Colored glass shapes for holding celebrations.

Holding foods for celebrations.

Holding memories of celebrations.

Holding hope of future celebrations.

Holding promises of memories yet to be celebrated.

Orchiding

He came in from fishing and over supper asked if I had been “orchiding”.  I was puzzled for a moment.  Then, I remembered that is what he has dubbed my pursuit of personal growth and creativity.  He asked if I had painted and I replied no.  I was still feeling stalled.  I reflected on my day.  I made some discoveries.

What had I done all day?  I cried some.  I wrote down some questions.  I identified some of the myths I believe.  For me they are truths right now, but I want to strike down the myths because they are harmful rather than examples for which to aspire.  Remember that whatever one believes is the truth for them.

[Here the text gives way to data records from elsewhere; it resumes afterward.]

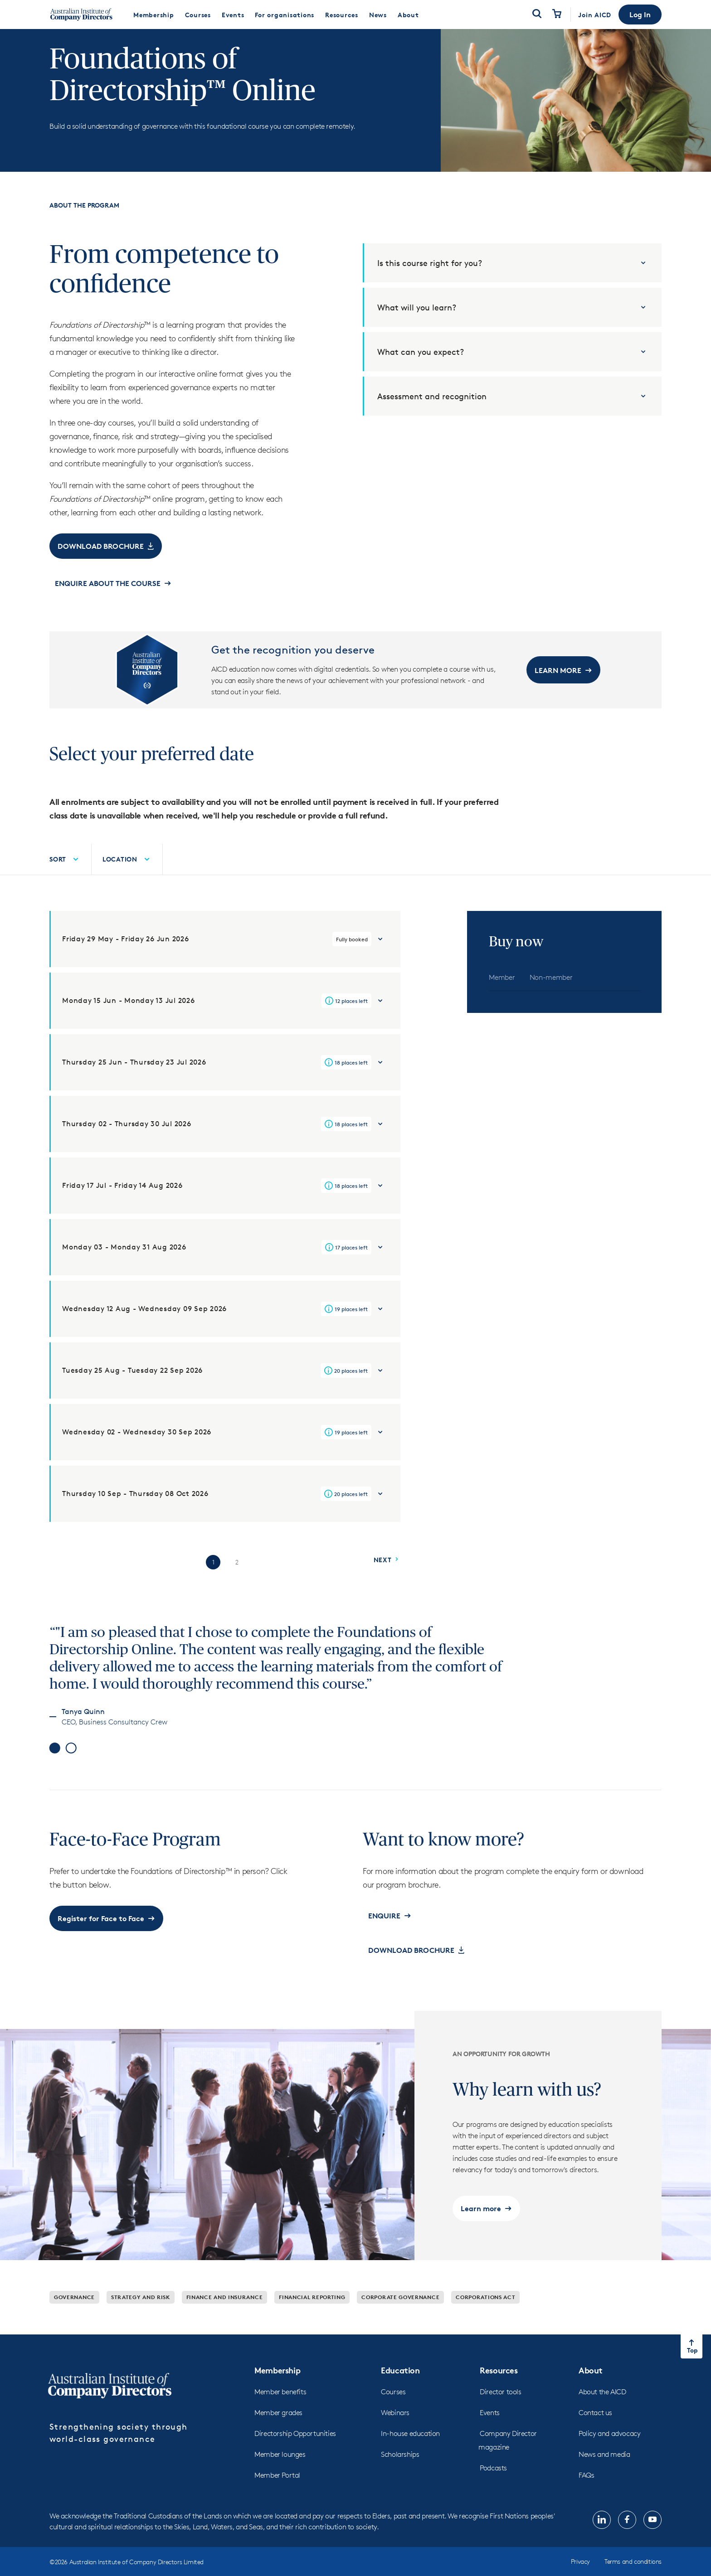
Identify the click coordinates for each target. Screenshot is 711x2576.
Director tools (500, 2416)
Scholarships (400, 2478)
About (591, 2394)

I had also spent time scrubbing the stove top.  It was long overdue.  Yes.  Even cleaning house can be considered “orchiding” when it relieves my tension and improves my immediate environment.

I rearranged the clothes in my closet in anticipation of warmer weather.  I recently explained to a friend that I no longer complain about the weather.  The weather is the business of God.  Who am I to complain about His business?  But, I still must prepare to dress for it.  I have tried to get my clothes situated to make easier dressing.  I wear jeans and boots or sandals to work.  I have collected men’s shirts from a resale shop that I enjoy wearing.  I like to add scarves and necklaces to soften my appearance.  Getting ready for spring counts for me, too, as “orchiding”.

I ironed embroidery stencils onto two of those shirts.

I worked out the next part of my flower trio paintings.  I figured out the next step, but I have not yet applied the paint.

I stopped at the cemetery and captured some images of the camellia and its blooms.

So, the answer is yes.  I did do some “orchiding”.  It is not always just about being at the easel or desk working directly on arts and crafts.  It is also taking time to think and to feel and to dream.   I will continually need to remind myself of this.  I appreciate his asking the question.

One of my favorite things:

This is the gravesite of my great grandparents.  Her name was Camilla.  Hence, the camellia over her resting place.